Writing the Historical Mystery Novel: Jane Smiley Explains Her Process
Jane Ciabattari Talks to the Author of A Dangerous Business
Jane Smiley is a master of plot, with multiple awards for her novels, including the Pulitzer Prize and National Book Critics Circle award for A Thousand Acres (King Lear as set on an Iowa farm circa 1979). She’s also distilled her years of teaching and cultural criticism into a superb writing text, Thirteen Ways of Looking at the Novel (2005). A Dangerous Business isn’t her first mystery novel. Her 1984 novel Duplicate Keys, set in contemporary Manhattan, was dubbed a “first rate cliffhanger”by the New York Times Book Review.
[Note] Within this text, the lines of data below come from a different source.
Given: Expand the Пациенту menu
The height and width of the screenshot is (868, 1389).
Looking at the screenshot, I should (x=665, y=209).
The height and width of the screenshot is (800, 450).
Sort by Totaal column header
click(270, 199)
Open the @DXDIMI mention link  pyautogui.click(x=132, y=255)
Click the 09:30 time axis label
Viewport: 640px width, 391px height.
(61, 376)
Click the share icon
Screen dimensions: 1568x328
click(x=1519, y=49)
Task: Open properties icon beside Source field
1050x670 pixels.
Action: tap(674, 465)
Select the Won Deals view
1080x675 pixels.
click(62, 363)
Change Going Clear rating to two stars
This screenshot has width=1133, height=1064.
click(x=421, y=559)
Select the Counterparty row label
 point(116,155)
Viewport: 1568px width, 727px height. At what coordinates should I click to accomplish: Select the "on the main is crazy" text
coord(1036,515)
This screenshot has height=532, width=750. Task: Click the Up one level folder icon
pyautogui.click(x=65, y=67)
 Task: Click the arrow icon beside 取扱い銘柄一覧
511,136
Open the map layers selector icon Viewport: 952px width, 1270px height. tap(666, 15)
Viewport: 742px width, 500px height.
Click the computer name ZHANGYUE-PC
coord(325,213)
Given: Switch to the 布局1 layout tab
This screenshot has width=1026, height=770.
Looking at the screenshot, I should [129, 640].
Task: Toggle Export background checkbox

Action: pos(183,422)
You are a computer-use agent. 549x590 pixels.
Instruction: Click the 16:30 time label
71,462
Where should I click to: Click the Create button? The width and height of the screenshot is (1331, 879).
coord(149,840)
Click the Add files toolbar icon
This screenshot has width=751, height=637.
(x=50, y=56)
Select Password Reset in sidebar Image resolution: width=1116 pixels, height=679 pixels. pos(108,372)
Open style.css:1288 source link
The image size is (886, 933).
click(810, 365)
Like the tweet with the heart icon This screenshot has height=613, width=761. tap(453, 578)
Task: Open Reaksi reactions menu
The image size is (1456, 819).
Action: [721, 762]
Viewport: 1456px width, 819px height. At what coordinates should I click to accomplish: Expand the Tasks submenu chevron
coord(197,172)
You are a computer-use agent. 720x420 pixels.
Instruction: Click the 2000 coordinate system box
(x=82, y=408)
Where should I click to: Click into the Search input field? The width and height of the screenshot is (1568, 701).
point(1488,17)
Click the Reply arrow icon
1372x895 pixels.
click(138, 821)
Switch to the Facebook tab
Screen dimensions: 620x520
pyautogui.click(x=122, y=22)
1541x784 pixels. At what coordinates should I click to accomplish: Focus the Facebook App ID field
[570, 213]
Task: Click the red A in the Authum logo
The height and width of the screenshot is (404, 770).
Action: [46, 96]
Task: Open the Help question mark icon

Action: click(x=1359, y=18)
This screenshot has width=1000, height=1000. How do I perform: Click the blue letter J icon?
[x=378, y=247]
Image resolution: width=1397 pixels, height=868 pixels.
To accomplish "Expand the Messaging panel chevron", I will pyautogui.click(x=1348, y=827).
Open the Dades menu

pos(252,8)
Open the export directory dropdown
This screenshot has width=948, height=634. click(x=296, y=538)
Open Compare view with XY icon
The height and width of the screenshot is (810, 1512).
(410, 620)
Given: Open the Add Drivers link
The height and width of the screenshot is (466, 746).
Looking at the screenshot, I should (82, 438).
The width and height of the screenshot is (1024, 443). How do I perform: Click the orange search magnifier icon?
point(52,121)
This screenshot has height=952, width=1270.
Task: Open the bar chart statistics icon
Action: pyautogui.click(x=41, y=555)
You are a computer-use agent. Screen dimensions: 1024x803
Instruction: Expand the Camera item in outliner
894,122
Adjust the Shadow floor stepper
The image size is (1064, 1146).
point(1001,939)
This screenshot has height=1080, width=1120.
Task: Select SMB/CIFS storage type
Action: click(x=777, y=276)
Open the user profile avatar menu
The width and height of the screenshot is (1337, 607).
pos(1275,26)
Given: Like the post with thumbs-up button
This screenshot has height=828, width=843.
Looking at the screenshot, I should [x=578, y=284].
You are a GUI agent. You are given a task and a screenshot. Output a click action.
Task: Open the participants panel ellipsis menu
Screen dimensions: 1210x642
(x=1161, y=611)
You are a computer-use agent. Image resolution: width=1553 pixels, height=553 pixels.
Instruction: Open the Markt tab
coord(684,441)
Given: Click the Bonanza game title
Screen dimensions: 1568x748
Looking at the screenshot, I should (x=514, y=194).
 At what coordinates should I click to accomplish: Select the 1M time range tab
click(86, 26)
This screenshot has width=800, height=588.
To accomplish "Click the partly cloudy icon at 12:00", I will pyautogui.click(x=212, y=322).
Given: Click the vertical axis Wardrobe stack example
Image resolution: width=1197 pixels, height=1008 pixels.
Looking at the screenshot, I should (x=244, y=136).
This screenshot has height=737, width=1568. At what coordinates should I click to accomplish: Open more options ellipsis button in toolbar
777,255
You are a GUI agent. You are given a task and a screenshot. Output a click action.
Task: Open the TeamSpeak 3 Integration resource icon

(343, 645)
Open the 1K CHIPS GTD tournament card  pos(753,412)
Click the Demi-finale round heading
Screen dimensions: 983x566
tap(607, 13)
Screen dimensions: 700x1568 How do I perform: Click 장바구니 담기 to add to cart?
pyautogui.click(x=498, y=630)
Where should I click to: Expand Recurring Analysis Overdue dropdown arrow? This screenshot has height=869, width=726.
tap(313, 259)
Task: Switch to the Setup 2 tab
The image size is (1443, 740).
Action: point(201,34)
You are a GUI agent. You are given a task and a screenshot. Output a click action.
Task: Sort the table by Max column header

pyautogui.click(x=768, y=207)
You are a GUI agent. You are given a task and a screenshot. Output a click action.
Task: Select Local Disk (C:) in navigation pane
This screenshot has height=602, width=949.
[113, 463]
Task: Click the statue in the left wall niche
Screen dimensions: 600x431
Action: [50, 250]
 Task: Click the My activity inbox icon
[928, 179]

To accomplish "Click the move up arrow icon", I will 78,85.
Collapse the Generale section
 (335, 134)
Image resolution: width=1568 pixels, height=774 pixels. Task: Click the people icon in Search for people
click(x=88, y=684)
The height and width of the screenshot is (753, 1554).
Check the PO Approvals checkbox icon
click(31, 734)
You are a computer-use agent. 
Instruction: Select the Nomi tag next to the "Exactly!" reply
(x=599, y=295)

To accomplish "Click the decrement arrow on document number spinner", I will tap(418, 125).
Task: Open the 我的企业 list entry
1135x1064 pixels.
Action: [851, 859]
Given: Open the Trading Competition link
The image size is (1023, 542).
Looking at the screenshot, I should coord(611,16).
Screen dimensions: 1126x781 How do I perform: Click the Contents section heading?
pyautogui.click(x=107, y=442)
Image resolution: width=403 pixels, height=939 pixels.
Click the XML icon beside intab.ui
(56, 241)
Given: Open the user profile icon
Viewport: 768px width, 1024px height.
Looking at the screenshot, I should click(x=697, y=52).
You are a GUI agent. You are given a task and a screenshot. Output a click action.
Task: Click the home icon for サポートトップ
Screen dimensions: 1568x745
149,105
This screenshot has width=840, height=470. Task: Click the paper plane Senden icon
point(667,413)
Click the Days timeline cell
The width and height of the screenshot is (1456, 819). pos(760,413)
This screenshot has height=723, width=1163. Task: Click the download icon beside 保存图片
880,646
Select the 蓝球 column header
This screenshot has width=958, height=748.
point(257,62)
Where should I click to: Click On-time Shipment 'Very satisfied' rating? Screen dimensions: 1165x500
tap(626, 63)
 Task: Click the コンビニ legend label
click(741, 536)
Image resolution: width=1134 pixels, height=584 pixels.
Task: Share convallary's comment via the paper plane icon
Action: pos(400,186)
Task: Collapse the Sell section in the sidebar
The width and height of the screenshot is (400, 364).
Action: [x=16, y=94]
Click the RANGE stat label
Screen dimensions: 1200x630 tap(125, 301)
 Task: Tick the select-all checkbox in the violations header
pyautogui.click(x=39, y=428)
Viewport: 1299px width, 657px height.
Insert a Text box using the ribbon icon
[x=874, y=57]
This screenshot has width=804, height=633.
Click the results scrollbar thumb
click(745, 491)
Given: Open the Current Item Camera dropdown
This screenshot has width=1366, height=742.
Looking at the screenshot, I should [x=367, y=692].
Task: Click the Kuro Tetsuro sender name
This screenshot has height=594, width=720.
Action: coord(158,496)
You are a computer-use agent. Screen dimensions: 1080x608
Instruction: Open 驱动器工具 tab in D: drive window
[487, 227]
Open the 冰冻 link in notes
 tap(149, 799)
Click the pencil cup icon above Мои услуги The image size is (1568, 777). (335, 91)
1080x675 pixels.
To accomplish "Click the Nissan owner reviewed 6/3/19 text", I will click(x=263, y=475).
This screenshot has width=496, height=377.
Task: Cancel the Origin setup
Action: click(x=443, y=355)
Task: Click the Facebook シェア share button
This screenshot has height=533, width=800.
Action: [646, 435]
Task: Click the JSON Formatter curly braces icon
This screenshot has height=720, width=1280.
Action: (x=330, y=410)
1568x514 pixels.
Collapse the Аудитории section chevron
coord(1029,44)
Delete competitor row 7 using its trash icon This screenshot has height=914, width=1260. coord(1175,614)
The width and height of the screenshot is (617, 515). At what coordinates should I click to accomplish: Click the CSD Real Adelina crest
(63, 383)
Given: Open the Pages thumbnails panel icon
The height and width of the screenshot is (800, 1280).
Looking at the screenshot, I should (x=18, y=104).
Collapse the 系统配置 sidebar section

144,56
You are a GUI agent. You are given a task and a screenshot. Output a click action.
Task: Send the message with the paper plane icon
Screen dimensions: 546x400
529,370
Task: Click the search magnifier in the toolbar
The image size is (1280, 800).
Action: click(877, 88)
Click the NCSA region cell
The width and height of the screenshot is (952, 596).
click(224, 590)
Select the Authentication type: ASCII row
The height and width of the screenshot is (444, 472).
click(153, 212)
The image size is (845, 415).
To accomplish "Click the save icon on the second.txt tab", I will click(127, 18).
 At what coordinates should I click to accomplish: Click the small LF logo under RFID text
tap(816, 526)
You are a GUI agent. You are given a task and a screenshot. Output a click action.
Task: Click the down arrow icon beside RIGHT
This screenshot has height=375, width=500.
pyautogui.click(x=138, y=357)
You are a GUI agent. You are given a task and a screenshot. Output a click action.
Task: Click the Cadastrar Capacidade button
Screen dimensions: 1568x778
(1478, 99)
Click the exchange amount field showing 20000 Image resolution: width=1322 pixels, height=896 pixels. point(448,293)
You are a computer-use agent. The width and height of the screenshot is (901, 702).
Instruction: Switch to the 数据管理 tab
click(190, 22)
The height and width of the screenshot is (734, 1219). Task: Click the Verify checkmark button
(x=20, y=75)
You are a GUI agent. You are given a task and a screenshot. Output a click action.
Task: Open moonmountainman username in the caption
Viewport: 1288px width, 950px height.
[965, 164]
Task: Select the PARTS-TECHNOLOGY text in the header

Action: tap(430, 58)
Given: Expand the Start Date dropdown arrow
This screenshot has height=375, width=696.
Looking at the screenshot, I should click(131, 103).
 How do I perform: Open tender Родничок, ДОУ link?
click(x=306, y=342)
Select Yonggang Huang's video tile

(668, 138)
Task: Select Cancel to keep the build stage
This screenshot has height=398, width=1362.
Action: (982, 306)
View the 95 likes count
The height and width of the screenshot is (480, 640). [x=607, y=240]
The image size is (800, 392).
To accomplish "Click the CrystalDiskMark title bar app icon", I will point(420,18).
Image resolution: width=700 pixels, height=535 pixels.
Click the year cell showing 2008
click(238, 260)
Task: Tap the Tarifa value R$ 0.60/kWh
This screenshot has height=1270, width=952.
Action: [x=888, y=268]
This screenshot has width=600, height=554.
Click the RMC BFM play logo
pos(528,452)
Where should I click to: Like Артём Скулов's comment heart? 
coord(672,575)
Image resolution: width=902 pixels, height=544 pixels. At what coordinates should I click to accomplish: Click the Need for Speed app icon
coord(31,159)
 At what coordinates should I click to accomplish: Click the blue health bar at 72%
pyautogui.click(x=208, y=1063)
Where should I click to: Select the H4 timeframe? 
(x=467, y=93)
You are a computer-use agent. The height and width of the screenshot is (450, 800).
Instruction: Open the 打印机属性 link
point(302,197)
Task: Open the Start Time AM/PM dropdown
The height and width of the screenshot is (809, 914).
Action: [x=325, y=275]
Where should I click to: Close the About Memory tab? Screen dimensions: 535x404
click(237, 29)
Her thoughts on the special challenges of the mystery plot comprise a succinct and insightful master class in the genre. “You have to be sure that the reader understands all of the characters—the perpetrator, the detective(s), and, to some extent, the victims,” she explains. “I think what the reader wants to know the most is why in the world someone would kill someone else. And, as always in fiction, a big question is ‘How?’ How did the perp plan the crime, how did the detective figure out who the perp was, how did it feel for the victim? In order to follow the plot and get to the ‘Why,’ the reader has to understand the hows first. Another challenge is plot-twists. The plot has to be surprising so that the reader can’t predict who the killer is and why he/she did it, but once the reader has finished the story, he/she has to be able to look back and say, ‘Oh, that makes sense.’ The plot-twists are the bits that give the reader some surprises.”
We discussed A Dangerous Business via email just before the Thanksgiving holidays.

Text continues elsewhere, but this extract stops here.